Without further ado, I present to you the cone vs flat coffee filter showdown.

What Exactly is a Cone Coffee Filter?

cone coffee filter

The name of this type of coffee filter already gives you a pretty good idea of what it looks like. It’s conical – just like the funnel or a party hat but turned upside down. 

Well, certain models might have a tapered bottom, but they’re still conical for the most part. The top opening is wide, and it narrows down towards the tip. 

The whole idea behind this shape is based on even extraction.

Here’s what I mean:

When you add coffee into the cone filter, it collects at the base – thanks to gravity. And when you pour water over it, it will flow down through the grounds. No matter how much coffee you’re using, all of it will get saturated.

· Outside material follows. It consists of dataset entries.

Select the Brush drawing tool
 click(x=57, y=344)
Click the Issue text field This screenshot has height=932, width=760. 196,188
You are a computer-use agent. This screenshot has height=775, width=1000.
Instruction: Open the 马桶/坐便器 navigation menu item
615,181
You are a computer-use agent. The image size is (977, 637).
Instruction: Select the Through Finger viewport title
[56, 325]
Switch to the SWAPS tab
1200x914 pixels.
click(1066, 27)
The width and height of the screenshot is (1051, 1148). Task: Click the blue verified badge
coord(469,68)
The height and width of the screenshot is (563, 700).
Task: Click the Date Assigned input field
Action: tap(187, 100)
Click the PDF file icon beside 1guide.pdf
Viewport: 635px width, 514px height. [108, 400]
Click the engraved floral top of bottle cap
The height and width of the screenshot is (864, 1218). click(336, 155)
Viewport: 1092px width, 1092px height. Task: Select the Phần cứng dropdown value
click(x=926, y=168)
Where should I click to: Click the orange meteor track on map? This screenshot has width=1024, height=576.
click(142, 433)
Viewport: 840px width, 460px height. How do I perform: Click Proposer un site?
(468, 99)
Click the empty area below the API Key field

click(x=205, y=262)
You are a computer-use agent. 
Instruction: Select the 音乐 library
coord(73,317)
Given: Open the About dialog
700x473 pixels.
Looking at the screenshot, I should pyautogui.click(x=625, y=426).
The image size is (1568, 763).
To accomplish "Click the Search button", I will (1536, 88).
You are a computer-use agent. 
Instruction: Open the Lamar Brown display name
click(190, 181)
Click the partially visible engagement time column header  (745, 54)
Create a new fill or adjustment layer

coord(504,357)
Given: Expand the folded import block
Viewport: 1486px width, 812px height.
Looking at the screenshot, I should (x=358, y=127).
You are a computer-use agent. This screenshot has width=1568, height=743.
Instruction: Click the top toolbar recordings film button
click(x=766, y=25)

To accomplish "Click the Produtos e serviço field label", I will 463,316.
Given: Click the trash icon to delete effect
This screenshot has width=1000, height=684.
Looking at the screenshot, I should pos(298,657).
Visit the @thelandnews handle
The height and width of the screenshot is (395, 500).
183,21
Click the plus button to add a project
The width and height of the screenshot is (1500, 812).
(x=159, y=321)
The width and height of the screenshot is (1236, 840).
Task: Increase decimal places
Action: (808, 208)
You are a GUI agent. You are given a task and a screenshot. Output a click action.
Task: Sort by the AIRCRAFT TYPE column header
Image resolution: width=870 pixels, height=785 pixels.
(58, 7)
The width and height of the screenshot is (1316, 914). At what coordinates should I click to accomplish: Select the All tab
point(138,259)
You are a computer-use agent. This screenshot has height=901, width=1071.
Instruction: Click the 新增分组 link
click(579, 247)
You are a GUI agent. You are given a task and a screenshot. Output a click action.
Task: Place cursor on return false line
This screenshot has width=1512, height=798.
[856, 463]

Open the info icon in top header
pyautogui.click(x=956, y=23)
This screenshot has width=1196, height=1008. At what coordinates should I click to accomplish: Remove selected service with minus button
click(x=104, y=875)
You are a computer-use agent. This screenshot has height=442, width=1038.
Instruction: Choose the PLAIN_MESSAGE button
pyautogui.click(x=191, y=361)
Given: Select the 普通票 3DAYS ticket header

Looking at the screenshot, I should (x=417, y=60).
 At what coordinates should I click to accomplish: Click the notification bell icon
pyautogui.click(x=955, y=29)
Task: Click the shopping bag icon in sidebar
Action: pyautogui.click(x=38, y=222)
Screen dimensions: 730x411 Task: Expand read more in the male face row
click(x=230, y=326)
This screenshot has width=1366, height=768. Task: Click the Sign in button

And, due to the shape, water will flow at a slower rate through the grounds, causing a longer extraction. For that reason, your coffee will have a bolder flavor profile.

Pros

  • The shape assures coffee gets evenly saturated, so your final result is more consistent
  • It allows you to extract dark and earthy notes
  • Cone filters work best with manual pour-over methods

Cons

  • Brewing dark-roasted coffee using this filter can increase its overall bitterness

What About a Flat Coffee Filter?

flat coffee filter

At first glance, this type of filter looks exactly like the muffin wrappers. It has corrugated edges and a flat bottom – exactly the opposite of its cone counterpart. 

The flat bottom coffee filter is generally used for a larger coffee machine since it can hold way more coffee grounds due to its shape. 

However, its shape is a double-edged sword. Because coffee grounds are spread inside the flat filter, water might not evenly saturate them when passing through. This also means they might not get equally extracted.

Furthermore, water will pass through this type of paper filter much quicker than it would through a cone-shaped one. That means the overall extraction time is shorter with flat bottom filters.

Pros

  • The filter shape allows water to run through the filter basket at a faster rate
  • Generally, flat coffee filters are more affordable 
  • Creates a more balanced brew when using dark roast

Cons

  • Due to the shape, coffee might not get equally extracted

Cone vs Flat Coffee Filter: What Makes Them Different?

Okay, so we all can clearly see the difference in shape between these two types of paper coffee filters. 

But what you actually need to know is how their shapes affect their performance.

Brewing

A paper coffee filter can be used with different brewing methods, but they’re not exactly used interchangeably.

Pour-over coffee makers, like the Chemex and Hario v60, work with a cone shaped filter. That’s actually easy to presume given the fact they all have the same cone shape.

With a pour-over method, cone filters allow you to achieve even extraction without working too hard. Just pour water slowly into the filter, and it will go through the entire content of the filter before dripping into the bottom chamber.

Drip coffee maker, on the other hand, requires a basket filter, which can hold more coffee grounds. And not just that, but these machines generally have large showerheads that ensure the grounds get evenly saturated.

Flavor

pouring coffee in a cup

I know it might sound weird at first, but the difference in shape actually has a lot to do with how your coffee turns out.

That’s actually scientifically proven. Several studies were done on the subject, and they all came up with the same conclusion.

Remember how I said before that water goes through a cone filter much slower than it does through a flat one?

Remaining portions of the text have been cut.